By CHIOMA OBINNA
ON this year’s World Sickle Cell Day, June 19, 2012, government at all levels, civil society and well meaning Nigerians are reminded to show concern for people living with Sickle Cell Disorder, SCD, as “the pain and penury associated with the disorder is not a secret locked up beyond science”
SCD, a set of red blood cell disorders that are mostly inherited, affects people all over the world and the complications that arise from it are usually fatal. Experts say in the red blood cells become tough and sticky and resemble “sickles”.
The infected cells perish early which leads to a constant depletion of red blood cells in the blood. Further as the blood moves through blood vessels, these infected cells get stuck to the walls and obstruct the blood flow which leads to more complications. But with good medical care people with sickle cell disease can live into adulthood but with a decreased life expectancy.
The World Health Organisation, WHO ranks Nigeria as the country with the highest number of sufferers of SCD in the world. About 30 per cent of Nigerians are carriers of the mutant gene, with the prevalence rate at 20 per 1,000 births. The carrier frequency ranges between 20 – 30 per cent of the Nigerians population; it means that more than 30 million Nigerians are carriers.
According to clinical records, SCD is inherited from both parents and is usually caused by some abnormalities in a type of haemoglobin called haemoglobin-S.
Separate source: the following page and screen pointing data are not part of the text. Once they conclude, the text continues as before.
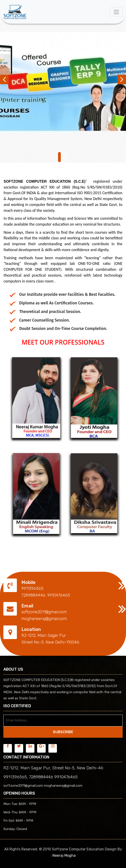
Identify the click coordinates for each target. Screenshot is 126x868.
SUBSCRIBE (63, 732)
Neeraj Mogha (64, 855)
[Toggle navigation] (116, 12)
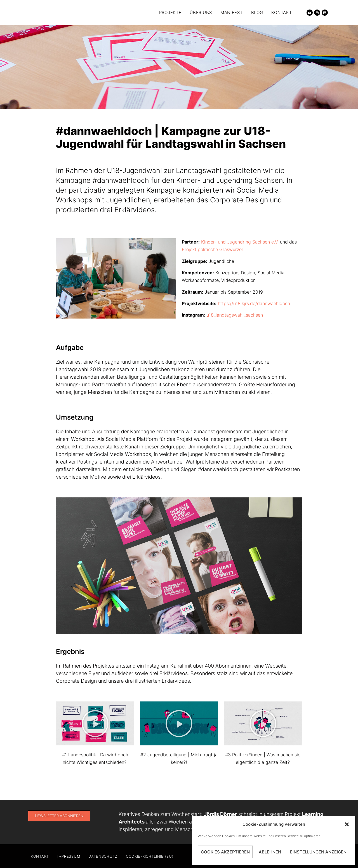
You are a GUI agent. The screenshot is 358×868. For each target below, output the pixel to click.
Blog (257, 12)
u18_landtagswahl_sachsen (235, 315)
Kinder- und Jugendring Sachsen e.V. (240, 242)
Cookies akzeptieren (225, 852)
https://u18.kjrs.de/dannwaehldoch (254, 303)
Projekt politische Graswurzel (212, 249)
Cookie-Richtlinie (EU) (150, 856)
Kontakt (282, 12)
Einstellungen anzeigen (318, 852)
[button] (347, 824)
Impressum (69, 856)
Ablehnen (270, 852)
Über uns (201, 12)
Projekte (170, 12)
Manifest (231, 12)
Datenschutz (103, 856)
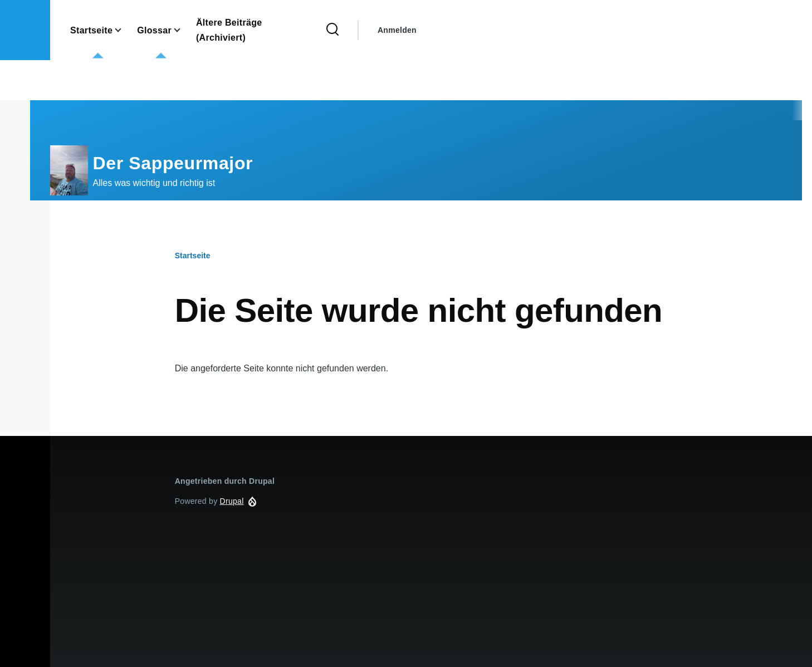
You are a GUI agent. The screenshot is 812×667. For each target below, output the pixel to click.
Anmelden (397, 30)
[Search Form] (332, 30)
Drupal (232, 501)
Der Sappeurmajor (173, 163)
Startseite (193, 256)
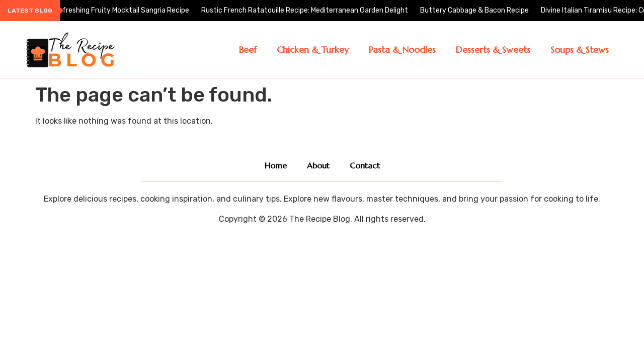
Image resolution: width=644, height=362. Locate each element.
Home (276, 165)
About (318, 165)
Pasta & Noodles (402, 49)
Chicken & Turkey (312, 49)
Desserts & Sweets (493, 49)
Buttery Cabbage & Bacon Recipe (475, 10)
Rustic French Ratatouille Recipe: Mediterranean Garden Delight (305, 10)
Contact (365, 165)
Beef (248, 49)
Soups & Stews (580, 49)
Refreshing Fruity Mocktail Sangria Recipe (122, 10)
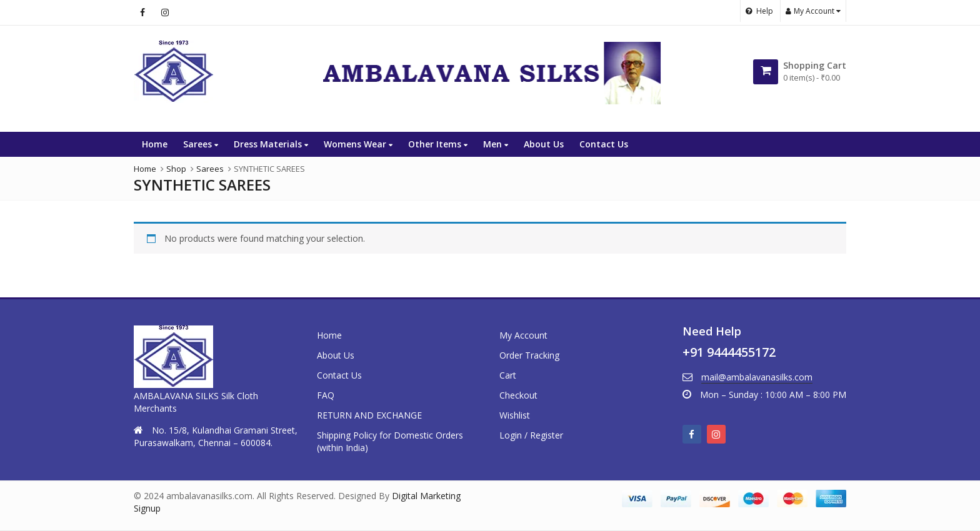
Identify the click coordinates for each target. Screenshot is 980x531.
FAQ (326, 395)
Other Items (438, 144)
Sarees (201, 144)
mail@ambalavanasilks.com (757, 377)
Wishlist (514, 415)
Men (496, 144)
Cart (508, 375)
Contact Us (604, 144)
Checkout (518, 395)
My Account (523, 335)
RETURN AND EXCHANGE (369, 415)
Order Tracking (529, 355)
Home (154, 144)
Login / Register (531, 435)
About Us (544, 144)
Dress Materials (271, 144)
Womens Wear (358, 144)
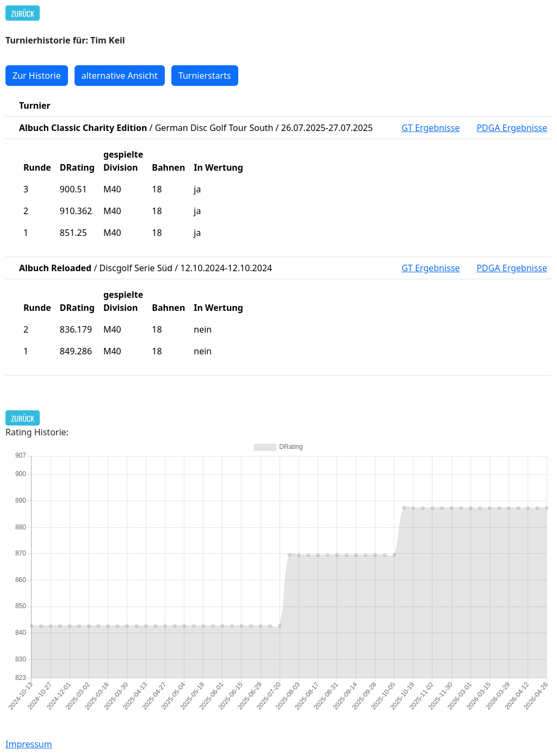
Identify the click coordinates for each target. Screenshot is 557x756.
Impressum (29, 744)
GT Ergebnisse (430, 128)
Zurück (23, 13)
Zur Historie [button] (36, 76)
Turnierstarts (205, 76)
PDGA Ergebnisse (512, 128)
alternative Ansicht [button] (120, 76)
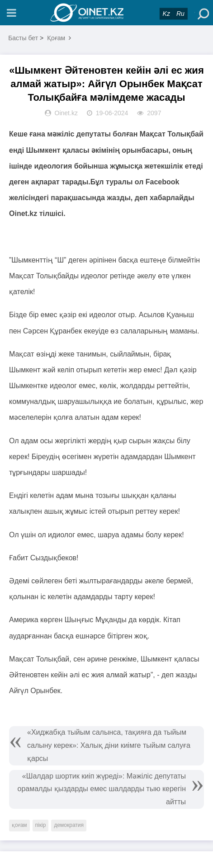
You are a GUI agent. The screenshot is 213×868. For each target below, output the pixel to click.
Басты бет (23, 38)
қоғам (19, 825)
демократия (69, 825)
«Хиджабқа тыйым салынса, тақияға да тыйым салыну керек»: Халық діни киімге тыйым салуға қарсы (109, 745)
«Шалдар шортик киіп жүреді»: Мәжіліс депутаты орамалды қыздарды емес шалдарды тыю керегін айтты (102, 789)
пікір (41, 825)
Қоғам (56, 38)
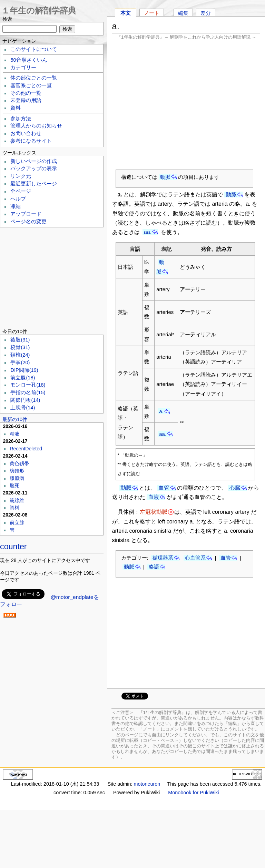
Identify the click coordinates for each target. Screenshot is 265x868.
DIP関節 (24, 370)
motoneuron (147, 784)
For now, no known cure exists for sickle cell disease; the main goal is to prevent further complications due to sickle cell disease. The main emphasis is hence on educating medical professionals, care givers, and associated personnel about prevention, research, and resources to minimise the complications due to sickle cell disease. Hence June 19th is devoted mainly to spread awareness, through talks, seminars, pamphlets, literature and consultations.
In line with UN resolution, Chairman, Dabma Sickle Cell Foundation, Pastor Emmanuel Ibekwe, in a message to herald this year’s event tomorrow, says people living with sickle cell disease in the society remain the weakest as little or no attention is paid to their plight.
The theme for this year is “Empowering Individuals Living with Sickle Cell to Live Life to the Fullest”.
Ibekwe, who opined that though suffering is universal as breathing, notes: “Though the choice is yours, but the right of the unborn child must be preserved. It is important for government to know that a truly human society well Governed, benchmarks the people under their ruler ship to see those who are the weakest.
A major torch bearer of sickle cell education, he adds that his experience-based foundation was established after the death of his daughter, Angela Chidimma Dickson, to highlight the complications of the disorder while extending awareness to millions of people around the world.
He says SCD is preventable with the right approach and advocates the need for a National Intervention Fund, NIF, a heightened advocacy and painstaking research for solution, he argues: “We must look inward for medicinal plants that abound in the nation for cure.”
He calls for the need to replicate the attention such as that given to HIV&AIDs should be extended to SCD as part of strategies to restore confidence in the Nigerian sufferers in order for them to reach their full potentials in life.
“Dabma Sickle Cell Foundation’ has been writing and publishing books based on experience in serial format. Some of which are “Cruel wounds of Sickle Cell Anaemia a family experience, the challenges of sickle cell disorder in Nigeria, and Sickle cell disorder early warning signals, the last two awaiting public presentation and launch.
“These books are a guide for the public, counsel to would-be couples, and encouragement to families who are under this trauma, those in guilt, anxiety, or shock. They underline how family members can be of assistance to their challenged siblings and a guide to informed decision and right choice in marriage.”